E’ un testo che contiene svariate ripetizioni, però ciò mi è quasi inevitabile perché la normalizzazione è un fenomeno di rigido controllo che non ha termini paralleli, se non forse “regolarizzazione”, che però non trovo, almeno nel parlato comune, pesante quanto il precedente termine. Il secondo infatti, è un termine che tendenzialmente viene utilizzato in riferimento alle consuetudini che vengono appunto “moderate” e che subiscono delle restrizioni e a cui sono concesse delle possibilità di esistenza, dei limiti o l’assenza di essi.
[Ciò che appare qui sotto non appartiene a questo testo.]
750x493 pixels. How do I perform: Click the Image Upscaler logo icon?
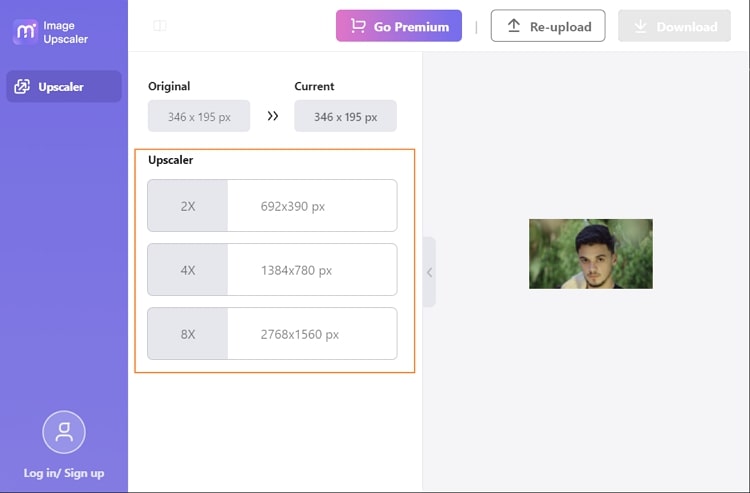pyautogui.click(x=25, y=32)
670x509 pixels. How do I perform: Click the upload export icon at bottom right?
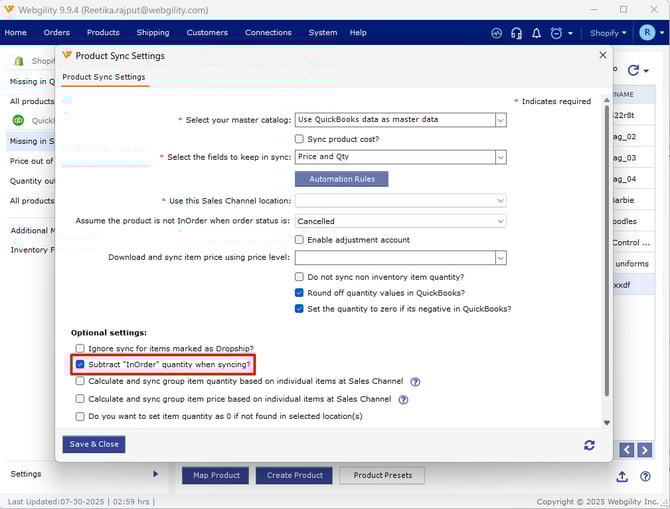[x=622, y=476]
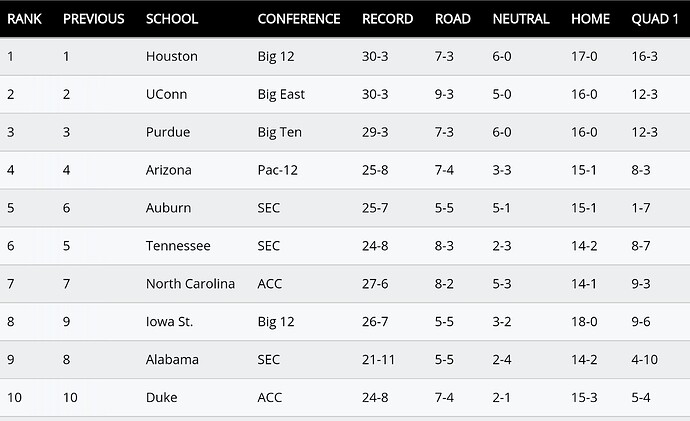Select the Iowa St. school name
This screenshot has height=421, width=690.
click(169, 322)
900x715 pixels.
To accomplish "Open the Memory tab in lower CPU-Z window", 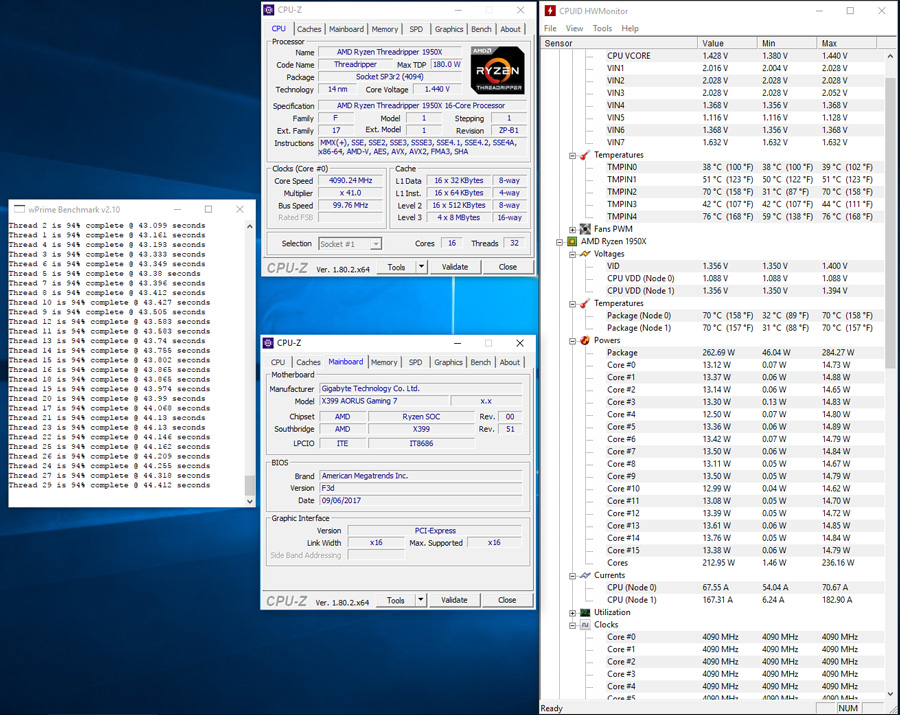I will 384,362.
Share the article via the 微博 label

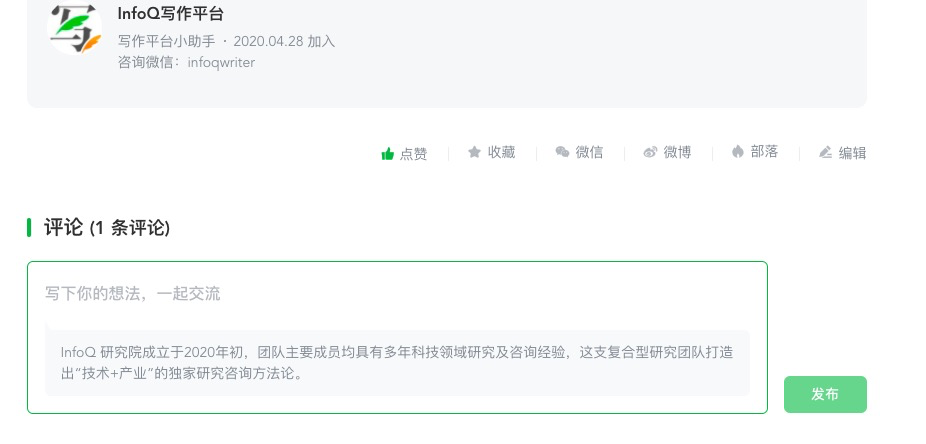tap(677, 152)
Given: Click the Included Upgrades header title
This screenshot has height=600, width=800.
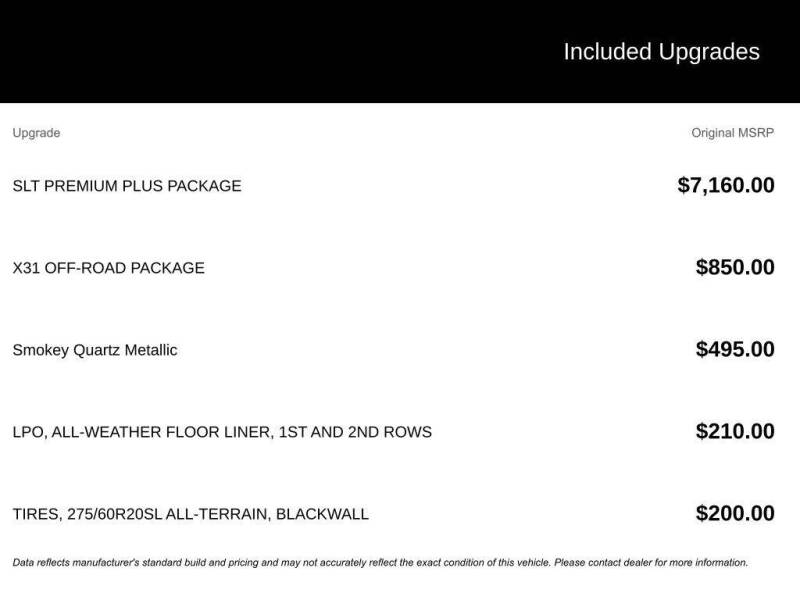Looking at the screenshot, I should click(661, 52).
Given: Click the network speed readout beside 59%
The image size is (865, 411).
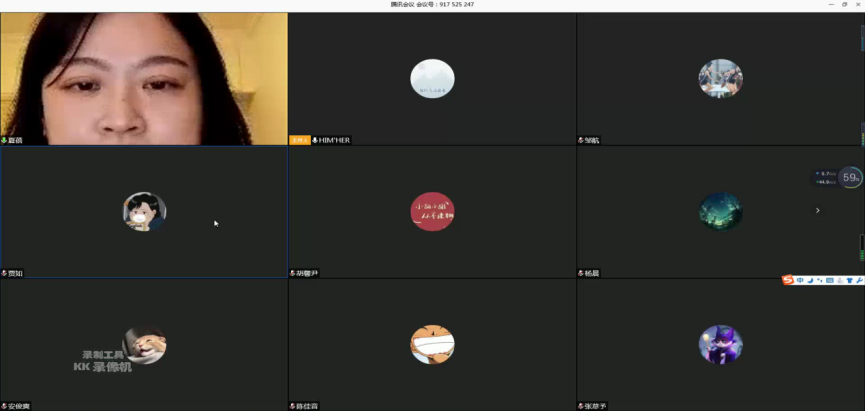Looking at the screenshot, I should click(x=826, y=178).
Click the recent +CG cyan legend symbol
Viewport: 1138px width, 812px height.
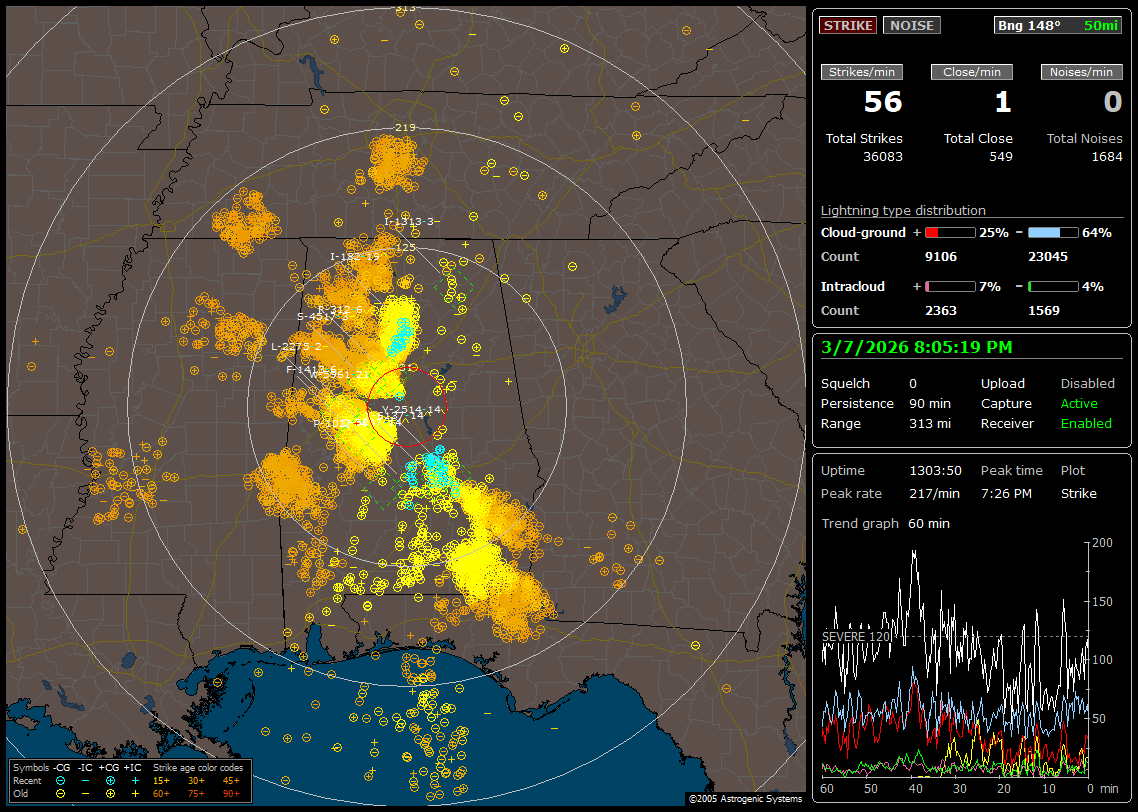coord(110,780)
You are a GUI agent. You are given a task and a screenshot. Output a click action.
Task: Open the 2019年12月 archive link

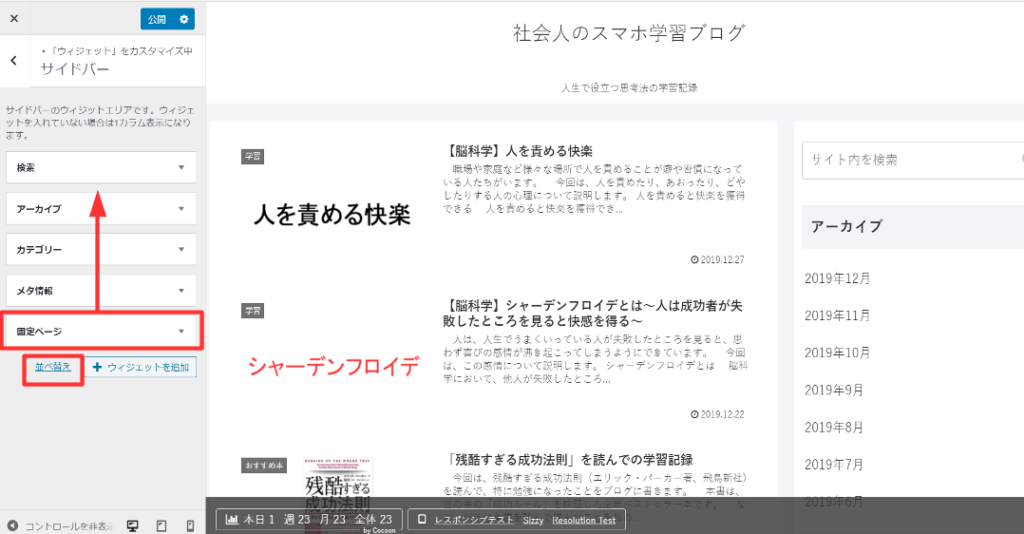pyautogui.click(x=837, y=278)
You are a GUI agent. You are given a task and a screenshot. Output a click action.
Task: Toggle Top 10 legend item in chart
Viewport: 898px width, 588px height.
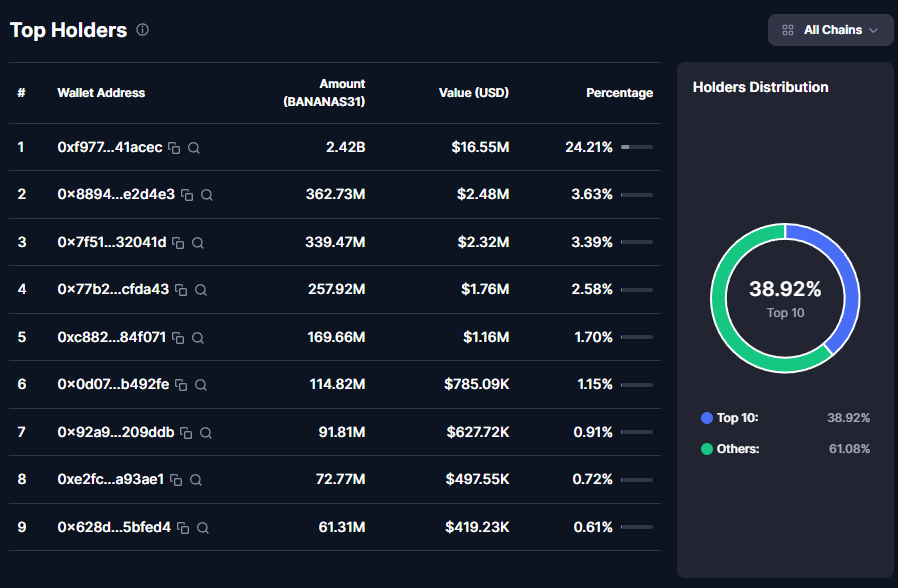(x=737, y=418)
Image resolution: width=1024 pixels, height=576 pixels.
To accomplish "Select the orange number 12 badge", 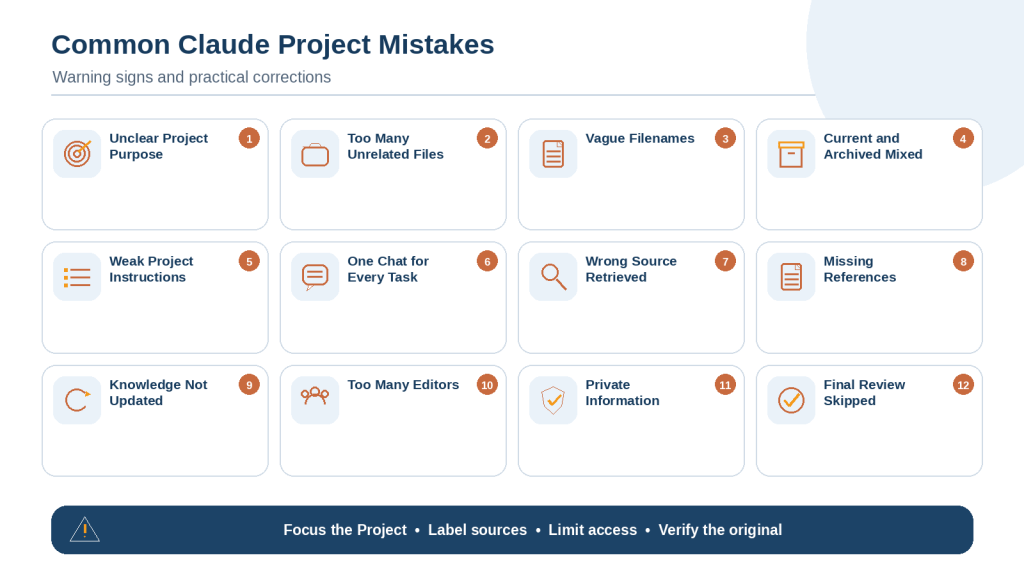I will (x=963, y=385).
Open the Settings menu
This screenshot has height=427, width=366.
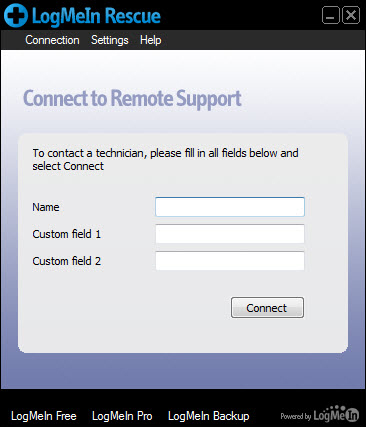(x=110, y=40)
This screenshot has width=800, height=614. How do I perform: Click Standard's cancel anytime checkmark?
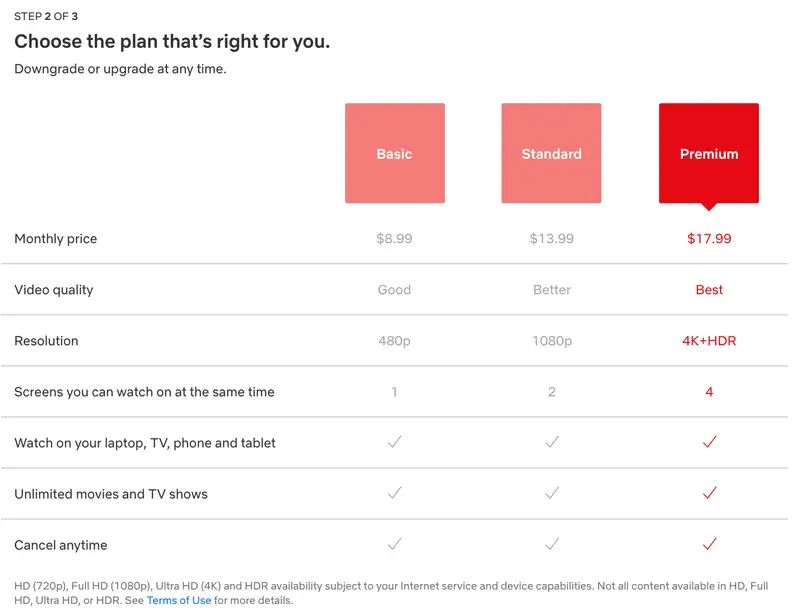click(551, 544)
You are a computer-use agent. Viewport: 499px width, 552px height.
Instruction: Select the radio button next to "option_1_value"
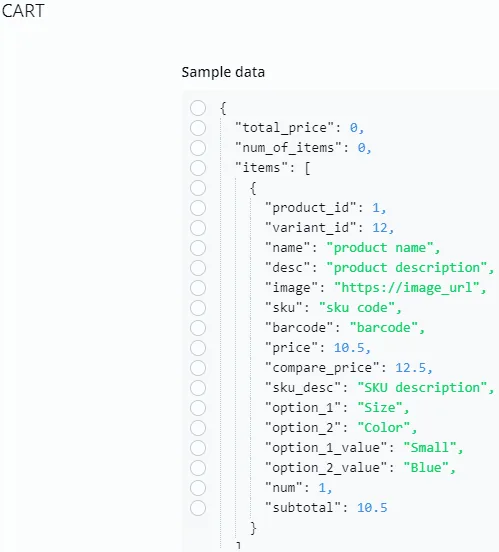point(198,448)
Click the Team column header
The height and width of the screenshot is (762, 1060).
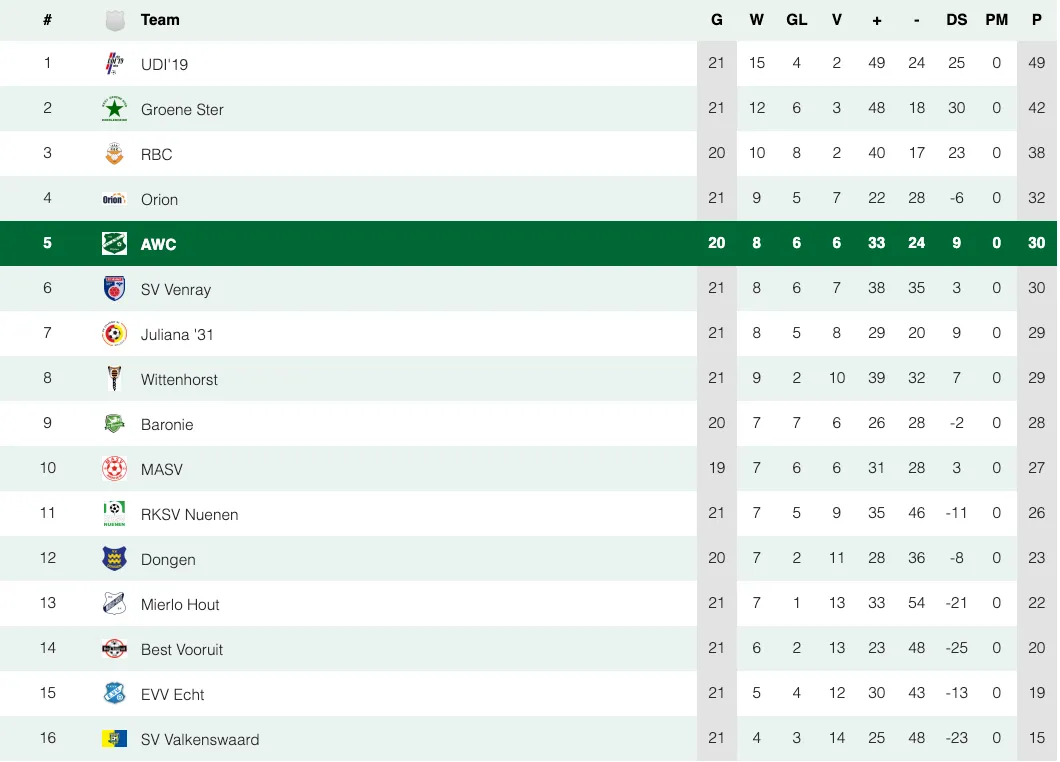coord(160,20)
Vi è uno scritto, una legge, un dettato o qualcosa su cui ci si possa affidare, tendenzialmente in seguito di un ragionamento, di più persone e persino duraturo negli anni. La normalizzazione è invece un processo che potremmo definire più arbitrario, subdolo, rapido e meno tangibile. Accade infatti più ampiamente e non necessariamente tramite una legge o una forza istituzionale ad esplicitarne il processo, ma avviene e ingloba ogni tipo di fenomeno tollerabile e non.

Tolleranza- perché questo è l’unico atteggiamento di cui è capace il sistema di consumo, per via della propria natura dinamica, famelica, è un sistema che tollera qualcosa affinché possa vestire dell’utile per il capitale, mentre un atteggiamento di accettazione andrebbe oltre il procedimento economico dell’utilità di una “cosa”, la tolleranza ha un’accezione che nel panorama di atteggiamenti ed identità trovo vicina a quella dello “stato d’allerta”.  La tolleranza è quindi, in qualche modo, una forma iniziale dell’accettazione, perché porta con sé una tensione ed un atteggiamento di sufficienza.

Il “tollerato” non è pienamente accettato, è semplicemente lasciato stare, ma è comunque nello stato di tensione di non totale accettazione. Come si può, in un sistema repressivo, che prevede però una repressione della “possibilità di”, riuscire a discostarsi dal sistema? Come si può immaginare degli altri domani?